By Dan Darling, Forecast International
Bulgaria plans to implement a BGN1 billion ($680 million) military modernization program aimed at decreasing the army’s dependence on Russian-legacy hardware. The program, announced by Defense Minister Velizar Shalamanov, will run through 2020. The modernization will feature the long-anticipated acquisition of new multirole combat aircraft that will allow Bulgaria to begin phasing out its MiG-21 and MiG-29 fleets. It will also involve the procurement of a new submarine and new naval vessels.
Bulgaria’s Defense Ministry is currently drafting a plan that would see defense budgets rise to 2 percent of annual GDP. Under this plan, defense investment would rise rapidly on a year-by-year basis, as current military expenditures reside at 1.3 percent of GDP.
Throughout much of the 2000s, Bulgaria remained one of a handful of NATO members to meet the minimum standard of 2 percent of GDP allocated toward defense, despite being the poorest member of the Alliance. In 2001, the country devoted just under 3 percent of GDP to defense (2.96 percent), but by 2005, that figure had dropped to 2.45 percent. By 2009, with the Bulgarian economy stumbling under the weight of a Europe-wide recession, defense allocations had dropped to 1.86 percent of GDP and then fell nominally by 23 percent in 2010 as the government pursued austerity measures to keep Sofia in the good graces of the European Commission.
As a result of the decline in defense investment, Bulgaria’s longstanding military modernization effort, titled Plan 2015, was pushed out to 2020 under the most recent Defense White Paper (released in 2011). Plan 2015 involved the purchase of ground transportation vehicles, multirole fighters, naval fighting ships, communications equipment, and a reconnaissance command-and-control system.
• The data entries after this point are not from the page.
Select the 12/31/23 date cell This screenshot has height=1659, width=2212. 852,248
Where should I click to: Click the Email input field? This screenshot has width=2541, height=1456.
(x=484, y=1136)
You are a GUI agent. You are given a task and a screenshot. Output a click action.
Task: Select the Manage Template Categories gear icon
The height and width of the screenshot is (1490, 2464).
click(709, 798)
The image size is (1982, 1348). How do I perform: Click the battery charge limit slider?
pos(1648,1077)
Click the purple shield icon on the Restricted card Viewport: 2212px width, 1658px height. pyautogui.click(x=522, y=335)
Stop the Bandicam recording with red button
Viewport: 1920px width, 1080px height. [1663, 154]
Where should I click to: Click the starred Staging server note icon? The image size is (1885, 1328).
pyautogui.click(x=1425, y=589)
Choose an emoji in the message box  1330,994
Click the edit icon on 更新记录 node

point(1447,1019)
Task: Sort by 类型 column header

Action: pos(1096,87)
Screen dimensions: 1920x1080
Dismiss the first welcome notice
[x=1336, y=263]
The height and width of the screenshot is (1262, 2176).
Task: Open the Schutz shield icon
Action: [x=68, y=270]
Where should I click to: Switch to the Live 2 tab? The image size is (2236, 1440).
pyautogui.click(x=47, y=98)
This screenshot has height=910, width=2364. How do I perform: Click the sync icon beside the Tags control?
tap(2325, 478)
The latest modernization plan announcement appears, on the surface at least, to be old wine in a new bottle. The requirements of the Bulgarian armed forces have not changed, only the face heading the Defense Ministry has. The latter itself makes this latest announcement appear tenuous, as Shalamanov is part of the caretaker government of Prime Minister Georgi Bliznashki. With parliamentary elections approaching on October 5, his time atop the Defense Ministry may prove short.
More to the point, requests by Bulgarian Defense Ministers are often given short shrift by sitting governments. An example of this came in 2012, shortly after the release of the most recent defense white paper. Then-Defense Minister Anyu Angelov requested that Parliament keep defense spending at a minimum of 1.5 percent of GDP through 2014 – the result was that expenditure fell to 1.2 percent in 2012.
With a poor economy that is struggling to make headway, readily available funding is simply not there to be doled out. An incoming government sympathetic to defense and perhaps alarmed by events in Ukraine may place a higher premium on military investment, but doing so would require not only increasing annual defense budgets but also bringing greater balance to the way the consolidated defense allocation is then spent. Currently, Bulgaria’s Defense Ministry allocates just 5 percent of the defense budget toward capital investment (i.e., procuring new military hardware and upgrading and maintaining existing materiel). Some 74 percent of the budget is devoted to personnel expenses, rather than the desired 60 percent called for in the Defense White Paper. With limited funding thus allocated so disproportionately, the Bulgarian armed forces remain stuck with their Soviet-/Russian-legacy hardware, despite having entered the NATO Alliance a decade ago.
Unless funding both increases and is doled out more equitably than the status quo – an army forced to rely upon using the equipment of their allies for training purposes when joint exercises are conducted on Bulgarian soil – will remain. But if the next government is less sympathetic toward upgrading the armed forces than it is tackling the country’s myriad problems – which include rooting out corruption, strengthening the judicial system, improving public infrastructure, and adhering to EU budgeting and transparency rules – then the matter becomes moot.